From: Ian Hickson <ian@hixie.ch>
Date: Fri, 29 Jan 2010 01:32:20 +0000 (UTC)
Message-ID: <Pine.LNX.4.64.1001282224180.22027@ps20323.dreamhostps.com>
On Wed, 27 Jan 2010, Darin Fisher wrote:
> 
> I think that location.hash = 'a' should synchronously add "#a" to the 
> session history, or at least it should appear to the web page that it 
> was added synchronously.
> 
> [...]
>
> That said, I think it would be good for location.hash = 'a' to interrupt 
> the history.back() request.  The net result being that "#a" is appended 
> to session history, and the history.back() request is discarded.
>
> [...]
> 
> I'm trying to treat history,{back,forward,go} as a UI command to the 
> navigator.  Synthesize the user clicking on the corresponding 
> back/forward buttons.  UI actions typically do not get dispatched during 
> JS execution (ignoring window.showModalDialog of course).
>
> [...]
> 
> I agree that we should not change the location without traversing 
> history.
> 
> I'm arguing for making history.{back,forward,go} start out by 
> dispatching a task to then run the history traversal algorithm.  So, 
> history.back() would never change the location synchronously.

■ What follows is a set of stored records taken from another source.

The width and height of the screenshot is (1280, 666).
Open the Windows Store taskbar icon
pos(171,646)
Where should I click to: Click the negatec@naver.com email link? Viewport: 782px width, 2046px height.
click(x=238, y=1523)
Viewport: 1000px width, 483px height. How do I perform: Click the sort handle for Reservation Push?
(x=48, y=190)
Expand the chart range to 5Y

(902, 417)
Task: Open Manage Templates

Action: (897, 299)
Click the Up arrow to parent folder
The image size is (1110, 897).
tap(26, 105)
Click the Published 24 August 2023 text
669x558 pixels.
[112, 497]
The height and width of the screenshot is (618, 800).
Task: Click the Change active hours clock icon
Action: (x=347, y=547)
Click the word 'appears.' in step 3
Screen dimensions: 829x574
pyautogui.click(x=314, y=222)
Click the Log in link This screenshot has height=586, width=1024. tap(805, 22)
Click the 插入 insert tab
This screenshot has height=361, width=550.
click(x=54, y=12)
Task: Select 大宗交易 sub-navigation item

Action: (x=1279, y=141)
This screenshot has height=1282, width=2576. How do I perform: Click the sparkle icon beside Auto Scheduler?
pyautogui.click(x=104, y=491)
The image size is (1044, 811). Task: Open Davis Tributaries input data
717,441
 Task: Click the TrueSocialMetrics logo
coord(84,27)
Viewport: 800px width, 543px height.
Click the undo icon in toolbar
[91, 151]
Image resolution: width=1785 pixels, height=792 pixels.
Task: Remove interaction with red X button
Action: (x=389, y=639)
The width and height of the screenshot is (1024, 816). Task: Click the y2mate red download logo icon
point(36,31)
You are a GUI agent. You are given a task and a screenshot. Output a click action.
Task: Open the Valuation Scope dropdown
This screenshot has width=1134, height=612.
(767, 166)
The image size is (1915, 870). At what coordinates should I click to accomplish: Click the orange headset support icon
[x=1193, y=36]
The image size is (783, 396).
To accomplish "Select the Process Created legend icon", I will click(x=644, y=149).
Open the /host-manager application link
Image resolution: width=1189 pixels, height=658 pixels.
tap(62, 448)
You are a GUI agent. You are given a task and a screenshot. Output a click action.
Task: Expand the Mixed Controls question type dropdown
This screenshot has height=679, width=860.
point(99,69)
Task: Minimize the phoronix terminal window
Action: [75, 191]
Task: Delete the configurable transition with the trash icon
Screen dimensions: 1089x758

I've tried to spec this. There is a high risk of compatibility issues, so 
I would very much welcome feedback from implementors who try to implement 
this.

The main goal of the change here is to make it possible to implement this 
(if not completely sanely, but it's the Web, there's only so much I can 
do) in a situation with each browsing context having its own process, as 
seen to some extent in IE and Chrome, and as is being examined by other 
browser vendors also.


While I was at it I made 'hashchange' and 'popstate' fire completely 
async, and gave 'hashchange' context information to get around the problem 
with it firing async (where it could e.g. fire twice for the same URL, 
because the navigations get processed before it fires).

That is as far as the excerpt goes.